GIVEN EXERCISE — Update the listing from its first line down through the line containing "Looking at the screenshot, I should [x=33, y=334].", replacing "lifebuoy" with "life ring" and leaving everything else unchanged.

= = =

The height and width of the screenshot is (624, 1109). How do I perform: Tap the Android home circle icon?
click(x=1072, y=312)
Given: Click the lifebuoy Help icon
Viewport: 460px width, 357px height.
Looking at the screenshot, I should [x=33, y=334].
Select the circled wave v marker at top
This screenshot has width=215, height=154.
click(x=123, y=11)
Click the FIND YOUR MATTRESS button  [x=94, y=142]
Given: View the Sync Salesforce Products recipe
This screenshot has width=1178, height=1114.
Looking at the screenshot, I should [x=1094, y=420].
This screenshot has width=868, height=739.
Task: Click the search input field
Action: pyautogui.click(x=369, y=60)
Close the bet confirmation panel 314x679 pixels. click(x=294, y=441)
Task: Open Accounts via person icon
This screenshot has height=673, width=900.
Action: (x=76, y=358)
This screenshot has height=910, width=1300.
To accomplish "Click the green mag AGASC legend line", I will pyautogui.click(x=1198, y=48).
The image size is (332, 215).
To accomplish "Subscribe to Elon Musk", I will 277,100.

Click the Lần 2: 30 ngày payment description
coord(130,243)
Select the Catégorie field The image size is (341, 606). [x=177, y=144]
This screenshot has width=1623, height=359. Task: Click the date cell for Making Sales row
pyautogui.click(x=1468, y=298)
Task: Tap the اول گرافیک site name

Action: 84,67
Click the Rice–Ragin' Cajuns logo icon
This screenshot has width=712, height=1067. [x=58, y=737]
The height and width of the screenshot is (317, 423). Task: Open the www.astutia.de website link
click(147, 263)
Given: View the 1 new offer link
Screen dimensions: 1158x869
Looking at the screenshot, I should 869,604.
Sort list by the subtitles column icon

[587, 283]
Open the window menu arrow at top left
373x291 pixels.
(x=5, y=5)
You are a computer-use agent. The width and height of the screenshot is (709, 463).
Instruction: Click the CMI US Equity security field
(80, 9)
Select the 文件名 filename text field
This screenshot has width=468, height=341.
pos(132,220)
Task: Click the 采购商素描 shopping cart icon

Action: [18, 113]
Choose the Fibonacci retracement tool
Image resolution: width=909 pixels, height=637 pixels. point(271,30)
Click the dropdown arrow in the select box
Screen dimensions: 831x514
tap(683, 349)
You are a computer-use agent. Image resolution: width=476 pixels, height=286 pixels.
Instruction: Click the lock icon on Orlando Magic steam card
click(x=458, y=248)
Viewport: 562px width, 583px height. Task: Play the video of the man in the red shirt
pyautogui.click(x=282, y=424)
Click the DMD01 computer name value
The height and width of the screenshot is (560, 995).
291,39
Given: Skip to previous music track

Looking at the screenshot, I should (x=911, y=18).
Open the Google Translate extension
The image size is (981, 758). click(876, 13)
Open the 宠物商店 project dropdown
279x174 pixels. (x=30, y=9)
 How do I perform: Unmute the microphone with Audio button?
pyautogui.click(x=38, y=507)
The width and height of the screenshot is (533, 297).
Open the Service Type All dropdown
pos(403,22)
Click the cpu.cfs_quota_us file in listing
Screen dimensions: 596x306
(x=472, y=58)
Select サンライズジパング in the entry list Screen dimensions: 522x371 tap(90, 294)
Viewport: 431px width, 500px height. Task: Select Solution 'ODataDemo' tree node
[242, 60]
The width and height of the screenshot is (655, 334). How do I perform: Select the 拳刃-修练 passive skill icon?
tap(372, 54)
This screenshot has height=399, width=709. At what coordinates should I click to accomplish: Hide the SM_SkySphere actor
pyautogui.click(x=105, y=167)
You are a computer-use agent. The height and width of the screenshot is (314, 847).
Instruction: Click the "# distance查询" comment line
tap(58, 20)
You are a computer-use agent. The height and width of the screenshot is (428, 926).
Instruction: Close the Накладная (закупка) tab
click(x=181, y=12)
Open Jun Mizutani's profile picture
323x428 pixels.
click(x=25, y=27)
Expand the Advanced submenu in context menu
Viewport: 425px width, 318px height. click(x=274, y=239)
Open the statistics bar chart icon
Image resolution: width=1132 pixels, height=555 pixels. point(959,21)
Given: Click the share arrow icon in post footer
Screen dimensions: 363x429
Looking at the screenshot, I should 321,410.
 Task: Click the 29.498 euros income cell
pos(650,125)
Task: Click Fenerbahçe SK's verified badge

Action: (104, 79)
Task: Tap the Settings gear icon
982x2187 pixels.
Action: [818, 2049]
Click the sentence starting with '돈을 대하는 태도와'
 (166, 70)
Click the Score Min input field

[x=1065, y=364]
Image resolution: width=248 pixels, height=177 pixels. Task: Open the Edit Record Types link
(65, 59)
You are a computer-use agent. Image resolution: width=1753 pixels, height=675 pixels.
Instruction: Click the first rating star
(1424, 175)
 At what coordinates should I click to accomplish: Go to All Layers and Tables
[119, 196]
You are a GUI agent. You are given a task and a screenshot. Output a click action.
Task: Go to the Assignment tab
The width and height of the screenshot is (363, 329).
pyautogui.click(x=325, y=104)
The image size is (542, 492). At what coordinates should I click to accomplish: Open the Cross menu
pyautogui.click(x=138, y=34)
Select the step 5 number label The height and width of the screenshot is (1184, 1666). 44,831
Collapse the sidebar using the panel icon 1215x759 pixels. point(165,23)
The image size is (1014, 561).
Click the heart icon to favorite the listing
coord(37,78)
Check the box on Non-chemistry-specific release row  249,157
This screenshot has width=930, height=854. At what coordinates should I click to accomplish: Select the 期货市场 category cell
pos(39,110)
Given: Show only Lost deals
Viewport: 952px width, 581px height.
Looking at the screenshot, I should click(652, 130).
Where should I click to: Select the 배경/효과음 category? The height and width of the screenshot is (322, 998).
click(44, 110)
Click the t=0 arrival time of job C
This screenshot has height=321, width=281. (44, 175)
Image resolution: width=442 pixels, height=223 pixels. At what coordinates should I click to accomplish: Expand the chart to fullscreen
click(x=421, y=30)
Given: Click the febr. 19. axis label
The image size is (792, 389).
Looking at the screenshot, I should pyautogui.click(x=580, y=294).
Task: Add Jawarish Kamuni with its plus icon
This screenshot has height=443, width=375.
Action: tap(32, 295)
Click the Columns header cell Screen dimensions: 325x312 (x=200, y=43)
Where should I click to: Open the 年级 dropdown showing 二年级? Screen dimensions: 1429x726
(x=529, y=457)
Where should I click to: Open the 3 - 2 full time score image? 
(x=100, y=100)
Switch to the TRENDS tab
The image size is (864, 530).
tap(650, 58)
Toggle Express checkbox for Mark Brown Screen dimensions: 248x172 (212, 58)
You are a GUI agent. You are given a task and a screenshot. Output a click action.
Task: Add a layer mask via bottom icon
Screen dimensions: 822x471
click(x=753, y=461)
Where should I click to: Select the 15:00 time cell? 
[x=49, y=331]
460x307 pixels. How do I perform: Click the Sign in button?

= = =

ANSWER —
The height and width of the screenshot is (624, 1109). How do I perform: Tap the Android home circle icon?
click(x=1072, y=312)
Given: Click the life ring Help icon
Viewport: 460px width, 357px height.
Looking at the screenshot, I should [x=33, y=334].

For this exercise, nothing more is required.